Last week, I attempted to identify and organize checkmate patterns by applying a clustering algorithm, focusing specifically on the 3×3 squares surrounding the checkmated king.
The method looked promising, but some sharp readers noticed a slight flaw in the approach—something I also had questioned. The flaw was that when the attacking sum and occupancy of each square were calculated I used this method for scoring:
1=Pawn, 2=Knight, 3=Bishop, 4=Rook, 5=Queen, 6=King.
"""
if piece is None:
return 0
If a square was attacked by multiple pieces, their scores were combined—meaning a pawn and a knight attacking the same square would be treated as equivalent to a bishop.
Another issue with this approach was that the clustering algorithm calculated distances based on numerical values, causing a queen to have significantly more weight than a pawn, which was not the intended effect.
Hamming distance
What I needed was a way to input information about the positions without using numbers initially, since the goal is not to favor some kind of positions over others, just to find similar patterns of checkmate.
After some tries and searching I asked ChatGPT to make a model that used P for pawn, K for Knight, B for Bishop, etc., and make the whole string into letters and dots for empty squares.
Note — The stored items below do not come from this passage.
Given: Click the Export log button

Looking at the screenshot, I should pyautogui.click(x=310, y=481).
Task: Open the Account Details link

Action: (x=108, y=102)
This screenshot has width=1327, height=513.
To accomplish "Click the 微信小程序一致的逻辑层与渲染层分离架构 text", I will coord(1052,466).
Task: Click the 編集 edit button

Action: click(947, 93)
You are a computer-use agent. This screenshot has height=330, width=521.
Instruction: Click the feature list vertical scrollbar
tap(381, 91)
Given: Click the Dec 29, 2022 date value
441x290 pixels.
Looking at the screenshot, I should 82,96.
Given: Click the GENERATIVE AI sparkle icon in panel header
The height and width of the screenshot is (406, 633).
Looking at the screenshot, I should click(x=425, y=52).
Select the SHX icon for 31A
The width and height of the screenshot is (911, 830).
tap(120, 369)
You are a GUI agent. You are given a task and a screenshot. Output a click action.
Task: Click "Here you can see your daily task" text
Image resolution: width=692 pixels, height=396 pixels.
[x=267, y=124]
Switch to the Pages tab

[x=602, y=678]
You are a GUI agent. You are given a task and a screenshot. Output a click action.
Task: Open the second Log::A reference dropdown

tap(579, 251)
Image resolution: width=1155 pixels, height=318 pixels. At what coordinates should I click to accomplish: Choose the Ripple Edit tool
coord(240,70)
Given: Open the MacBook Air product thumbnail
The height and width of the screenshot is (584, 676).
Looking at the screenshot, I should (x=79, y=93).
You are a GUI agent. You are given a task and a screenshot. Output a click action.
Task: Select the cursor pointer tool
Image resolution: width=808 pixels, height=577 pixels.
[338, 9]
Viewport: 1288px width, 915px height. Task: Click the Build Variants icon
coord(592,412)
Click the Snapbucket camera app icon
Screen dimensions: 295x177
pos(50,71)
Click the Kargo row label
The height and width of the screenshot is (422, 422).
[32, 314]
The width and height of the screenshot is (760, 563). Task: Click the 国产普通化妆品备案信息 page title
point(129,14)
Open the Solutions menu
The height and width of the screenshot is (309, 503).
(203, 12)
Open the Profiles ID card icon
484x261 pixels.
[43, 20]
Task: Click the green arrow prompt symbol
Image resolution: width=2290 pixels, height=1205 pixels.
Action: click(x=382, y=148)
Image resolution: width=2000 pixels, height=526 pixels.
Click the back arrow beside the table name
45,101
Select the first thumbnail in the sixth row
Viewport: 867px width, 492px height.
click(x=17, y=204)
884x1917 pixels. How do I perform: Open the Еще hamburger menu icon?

ChatGPT suggested that I use hamming distance instead. Here is an explanation from Wikipedia:
In information theory, the Hamming distance between two strings or vectors of equal length is the number of positions at which the corresponding symbols are different. In other words, it measures the minimum number of substitutions required to change one string into the other, or equivalently, the minimum number of errors that could have transformed one string into the other. In a more general context, the Hamming distance is one of several string metrics for measuring the edit distance between two sequences. It is named after the American mathematician Richard Hamming.
Examples
The symbols may be letters, bits, or decimal digits, among other possibilities. For example, the Hamming distance between:
"karolin" and "kathrin" is 3.
"karolin" and "kerstin" is 3.
"kathrin" and "kerstin" is 4.
0000 and 1111 is 4.
2173896 and 2233796 is 3.1
This was perfect and just what I needed. Each checkmate position could now be turned into a string without the piece values distorting the clusters:
.K....K...XXXXXp....kQ...XXXXX.Q...p....XXXXX
.K........XXXXX.K...kR...XXXXX.K....R...XXXXX
XXXXX.P...p....XXXXXkR....R...XXXXXXXXXXXXXXX
These strings can now be compared without numerical values distorting the process.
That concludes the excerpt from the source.